# Work to be completed:
The result should be every line of the listing that contains "link".

Top of Stored data

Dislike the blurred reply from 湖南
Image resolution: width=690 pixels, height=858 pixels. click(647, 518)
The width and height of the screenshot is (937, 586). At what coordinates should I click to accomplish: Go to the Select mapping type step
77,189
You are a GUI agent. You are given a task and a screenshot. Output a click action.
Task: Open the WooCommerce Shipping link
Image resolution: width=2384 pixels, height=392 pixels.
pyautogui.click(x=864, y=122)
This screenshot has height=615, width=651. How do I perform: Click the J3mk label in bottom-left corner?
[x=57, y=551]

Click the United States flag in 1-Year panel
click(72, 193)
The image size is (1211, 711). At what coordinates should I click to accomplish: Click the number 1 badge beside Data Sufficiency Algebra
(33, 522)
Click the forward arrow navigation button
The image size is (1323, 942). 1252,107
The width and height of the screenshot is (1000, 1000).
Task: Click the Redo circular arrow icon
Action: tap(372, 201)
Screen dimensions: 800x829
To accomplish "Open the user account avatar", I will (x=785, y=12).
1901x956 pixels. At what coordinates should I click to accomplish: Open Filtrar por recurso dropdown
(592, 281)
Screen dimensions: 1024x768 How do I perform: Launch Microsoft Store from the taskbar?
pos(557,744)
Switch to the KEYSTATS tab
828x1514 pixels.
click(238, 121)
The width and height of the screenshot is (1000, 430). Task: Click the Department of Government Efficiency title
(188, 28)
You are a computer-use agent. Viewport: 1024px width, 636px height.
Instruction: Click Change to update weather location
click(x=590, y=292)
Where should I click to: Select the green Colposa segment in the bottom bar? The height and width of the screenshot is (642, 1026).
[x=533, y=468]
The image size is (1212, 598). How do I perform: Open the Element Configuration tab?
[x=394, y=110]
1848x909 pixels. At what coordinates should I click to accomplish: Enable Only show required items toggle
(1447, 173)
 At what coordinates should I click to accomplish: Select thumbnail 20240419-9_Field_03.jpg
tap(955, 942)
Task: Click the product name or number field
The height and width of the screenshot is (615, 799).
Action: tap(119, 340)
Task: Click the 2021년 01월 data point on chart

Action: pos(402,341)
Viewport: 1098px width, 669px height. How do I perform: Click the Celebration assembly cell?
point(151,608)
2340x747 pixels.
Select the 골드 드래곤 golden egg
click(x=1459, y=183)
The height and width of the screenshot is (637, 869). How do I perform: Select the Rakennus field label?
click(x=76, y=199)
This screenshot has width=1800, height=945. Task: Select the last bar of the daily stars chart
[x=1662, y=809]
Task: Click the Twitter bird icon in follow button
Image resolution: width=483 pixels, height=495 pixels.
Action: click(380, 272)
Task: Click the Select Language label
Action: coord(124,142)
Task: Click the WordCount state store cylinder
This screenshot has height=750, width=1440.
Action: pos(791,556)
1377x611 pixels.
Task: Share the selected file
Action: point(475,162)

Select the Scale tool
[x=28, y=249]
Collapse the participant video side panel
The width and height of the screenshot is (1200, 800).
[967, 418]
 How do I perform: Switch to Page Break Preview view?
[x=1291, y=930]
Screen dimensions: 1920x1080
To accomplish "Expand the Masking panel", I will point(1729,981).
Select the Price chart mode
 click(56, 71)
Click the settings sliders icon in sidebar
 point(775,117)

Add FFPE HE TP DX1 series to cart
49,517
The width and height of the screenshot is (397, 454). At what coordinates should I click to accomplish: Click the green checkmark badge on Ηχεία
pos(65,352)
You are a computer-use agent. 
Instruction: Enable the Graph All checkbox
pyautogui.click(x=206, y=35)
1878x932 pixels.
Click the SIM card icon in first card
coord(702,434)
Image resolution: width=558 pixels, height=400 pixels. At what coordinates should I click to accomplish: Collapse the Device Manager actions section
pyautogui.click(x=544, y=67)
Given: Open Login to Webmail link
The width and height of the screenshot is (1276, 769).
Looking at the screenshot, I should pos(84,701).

Bottom of Stored data

# Response area:
Task: Open the WooCommerce Shipping link
Given: Open Login to Webmail link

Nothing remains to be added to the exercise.